-- DATA RECORDS follows --

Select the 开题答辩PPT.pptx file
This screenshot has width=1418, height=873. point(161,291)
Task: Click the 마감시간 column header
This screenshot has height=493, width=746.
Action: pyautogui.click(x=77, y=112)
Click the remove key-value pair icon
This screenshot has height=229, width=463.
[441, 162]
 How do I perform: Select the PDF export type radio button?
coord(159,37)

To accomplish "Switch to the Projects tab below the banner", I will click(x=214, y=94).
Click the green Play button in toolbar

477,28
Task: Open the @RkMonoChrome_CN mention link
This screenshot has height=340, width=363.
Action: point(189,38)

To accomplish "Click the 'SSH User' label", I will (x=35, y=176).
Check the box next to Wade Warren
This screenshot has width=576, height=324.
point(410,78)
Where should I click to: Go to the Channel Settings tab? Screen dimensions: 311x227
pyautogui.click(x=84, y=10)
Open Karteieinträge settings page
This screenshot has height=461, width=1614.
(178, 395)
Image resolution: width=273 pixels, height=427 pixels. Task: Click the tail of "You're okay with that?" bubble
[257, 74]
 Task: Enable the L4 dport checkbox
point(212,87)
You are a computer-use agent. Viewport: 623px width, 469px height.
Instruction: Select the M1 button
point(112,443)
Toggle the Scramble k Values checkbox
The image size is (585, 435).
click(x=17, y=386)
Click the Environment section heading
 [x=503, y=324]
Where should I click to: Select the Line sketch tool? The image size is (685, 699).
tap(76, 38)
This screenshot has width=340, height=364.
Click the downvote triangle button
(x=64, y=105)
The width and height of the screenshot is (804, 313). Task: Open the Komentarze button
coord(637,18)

-- DATA RECORDS concluded --

> **EXERCISE GOAL**
Reproduce only the lines above spanning from the line containing "This screenshot has height=493, width=746." through the line containing "Task: Open the @RkMonoChrome_CN mention link", word for word.

> **PROBLEM SOLUTION**
This screenshot has height=493, width=746.
Action: pyautogui.click(x=77, y=112)
Click the remove key-value pair icon
This screenshot has height=229, width=463.
[441, 162]
 How do I perform: Select the PDF export type radio button?
coord(159,37)

To accomplish "Switch to the Projects tab below the banner", I will click(x=214, y=94).
Click the green Play button in toolbar

477,28
Task: Open the @RkMonoChrome_CN mention link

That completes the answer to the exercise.